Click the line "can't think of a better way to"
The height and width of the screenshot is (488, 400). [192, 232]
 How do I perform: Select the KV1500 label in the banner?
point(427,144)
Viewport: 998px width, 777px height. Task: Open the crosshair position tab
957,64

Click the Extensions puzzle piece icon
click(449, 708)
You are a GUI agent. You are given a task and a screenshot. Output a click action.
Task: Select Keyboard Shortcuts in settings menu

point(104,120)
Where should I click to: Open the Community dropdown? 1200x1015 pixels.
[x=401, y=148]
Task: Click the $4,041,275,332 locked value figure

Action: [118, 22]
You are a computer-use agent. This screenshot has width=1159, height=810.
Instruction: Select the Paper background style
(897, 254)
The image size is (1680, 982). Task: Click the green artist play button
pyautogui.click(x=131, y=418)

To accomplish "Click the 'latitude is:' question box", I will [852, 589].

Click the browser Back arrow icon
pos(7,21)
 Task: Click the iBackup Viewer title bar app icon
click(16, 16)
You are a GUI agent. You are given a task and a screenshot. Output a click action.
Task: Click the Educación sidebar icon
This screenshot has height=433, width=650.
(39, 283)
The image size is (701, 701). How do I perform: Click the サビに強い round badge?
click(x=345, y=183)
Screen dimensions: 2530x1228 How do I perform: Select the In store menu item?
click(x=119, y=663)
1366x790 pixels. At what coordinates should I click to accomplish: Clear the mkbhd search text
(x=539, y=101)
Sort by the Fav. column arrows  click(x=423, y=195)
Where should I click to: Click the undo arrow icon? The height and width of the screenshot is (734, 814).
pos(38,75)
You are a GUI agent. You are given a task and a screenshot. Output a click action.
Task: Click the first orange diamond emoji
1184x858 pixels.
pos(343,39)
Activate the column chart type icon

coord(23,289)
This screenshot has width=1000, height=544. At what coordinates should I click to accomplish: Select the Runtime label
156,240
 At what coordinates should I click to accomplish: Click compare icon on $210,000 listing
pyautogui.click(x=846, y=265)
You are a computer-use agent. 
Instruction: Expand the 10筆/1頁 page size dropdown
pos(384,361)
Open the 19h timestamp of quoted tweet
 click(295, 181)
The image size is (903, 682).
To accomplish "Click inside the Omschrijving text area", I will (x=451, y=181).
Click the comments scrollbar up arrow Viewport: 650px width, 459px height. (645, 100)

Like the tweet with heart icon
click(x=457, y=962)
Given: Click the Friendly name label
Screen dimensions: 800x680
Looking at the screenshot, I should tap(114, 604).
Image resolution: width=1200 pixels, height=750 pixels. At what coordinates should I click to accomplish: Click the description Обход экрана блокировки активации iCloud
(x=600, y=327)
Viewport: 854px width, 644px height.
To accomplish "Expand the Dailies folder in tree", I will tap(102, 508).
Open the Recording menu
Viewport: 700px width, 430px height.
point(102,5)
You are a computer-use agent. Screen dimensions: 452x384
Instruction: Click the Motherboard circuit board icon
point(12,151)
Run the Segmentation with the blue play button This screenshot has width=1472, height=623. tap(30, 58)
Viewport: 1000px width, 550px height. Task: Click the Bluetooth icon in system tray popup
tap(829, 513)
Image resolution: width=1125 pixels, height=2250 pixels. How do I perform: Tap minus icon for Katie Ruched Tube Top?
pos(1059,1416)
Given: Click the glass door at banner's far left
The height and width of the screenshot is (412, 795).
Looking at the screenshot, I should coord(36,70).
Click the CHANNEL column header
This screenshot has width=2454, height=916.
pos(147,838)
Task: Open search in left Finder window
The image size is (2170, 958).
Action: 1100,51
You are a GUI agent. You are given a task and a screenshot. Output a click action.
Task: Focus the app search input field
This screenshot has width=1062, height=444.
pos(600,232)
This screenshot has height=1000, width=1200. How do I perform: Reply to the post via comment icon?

※ ※ ※

Activity: In full and without alteration, write out each record.

Answer box:
Click the line "can't think of a better way to"
The height and width of the screenshot is (488, 400). [192, 232]
 How do I perform: Select the KV1500 label in the banner?
point(427,144)
Viewport: 998px width, 777px height. Task: Open the crosshair position tab
957,64

Click the Extensions puzzle piece icon
click(449, 708)
You are a GUI agent. You are given a task and a screenshot. Output a click action.
Task: Select Keyboard Shortcuts in settings menu

point(104,120)
Where should I click to: Open the Community dropdown? 1200x1015 pixels.
[x=401, y=148]
Task: Click the $4,041,275,332 locked value figure

Action: [118, 22]
You are a computer-use agent. This screenshot has width=1159, height=810.
Instruction: Select the Paper background style
(897, 254)
The image size is (1680, 982). Task: Click the green artist play button
pyautogui.click(x=131, y=418)

To accomplish "Click the 'latitude is:' question box", I will [852, 589].

Click the browser Back arrow icon
pos(7,21)
 Task: Click the iBackup Viewer title bar app icon
click(16, 16)
You are a GUI agent. You are given a task and a screenshot. Output a click action.
Task: Click the Educación sidebar icon
This screenshot has height=433, width=650.
(39, 283)
The image size is (701, 701). How do I perform: Click the サビに強い round badge?
click(x=345, y=183)
Screen dimensions: 2530x1228 How do I perform: Select the In store menu item?
click(x=119, y=663)
1366x790 pixels. At what coordinates should I click to accomplish: Clear the mkbhd search text
(x=539, y=101)
Sort by the Fav. column arrows  click(x=423, y=195)
Where should I click to: Click the undo arrow icon? The height and width of the screenshot is (734, 814).
pos(38,75)
You are a GUI agent. You are given a task and a screenshot. Output a click action.
Task: Click the first orange diamond emoji
1184x858 pixels.
pos(343,39)
Activate the column chart type icon

coord(23,289)
This screenshot has width=1000, height=544. At what coordinates should I click to accomplish: Select the Runtime label
156,240
 At what coordinates should I click to accomplish: Click compare icon on $210,000 listing
pyautogui.click(x=846, y=265)
You are a computer-use agent. 
Instruction: Expand the 10筆/1頁 page size dropdown
pos(384,361)
Open the 19h timestamp of quoted tweet
 click(295, 181)
The image size is (903, 682).
To accomplish "Click inside the Omschrijving text area", I will (x=451, y=181).
Click the comments scrollbar up arrow Viewport: 650px width, 459px height. (645, 100)

Like the tweet with heart icon
click(x=457, y=962)
Given: Click the Friendly name label
Screen dimensions: 800x680
Looking at the screenshot, I should tap(114, 604).
Image resolution: width=1200 pixels, height=750 pixels. At what coordinates should I click to accomplish: Click the description Обход экрана блокировки активации iCloud
(x=600, y=327)
Viewport: 854px width, 644px height.
To accomplish "Expand the Dailies folder in tree", I will tap(102, 508).
Open the Recording menu
Viewport: 700px width, 430px height.
point(102,5)
You are a computer-use agent. Screen dimensions: 452x384
Instruction: Click the Motherboard circuit board icon
point(12,151)
Run the Segmentation with the blue play button This screenshot has width=1472, height=623. tap(30, 58)
Viewport: 1000px width, 550px height. Task: Click the Bluetooth icon in system tray popup
tap(829, 513)
Image resolution: width=1125 pixels, height=2250 pixels. How do I perform: Tap minus icon for Katie Ruched Tube Top?
pos(1059,1416)
Given: Click the glass door at banner's far left
The height and width of the screenshot is (412, 795).
Looking at the screenshot, I should coord(36,70).
Click the CHANNEL column header
This screenshot has width=2454, height=916.
pos(147,838)
Task: Open search in left Finder window
The image size is (2170, 958).
Action: 1100,51
You are a GUI agent. You are given a task and a screenshot. Output a click action.
Task: Focus the app search input field
This screenshot has width=1062, height=444.
pos(600,232)
This screenshot has height=1000, width=1200. How do I perform: Reply to the post via comment icon?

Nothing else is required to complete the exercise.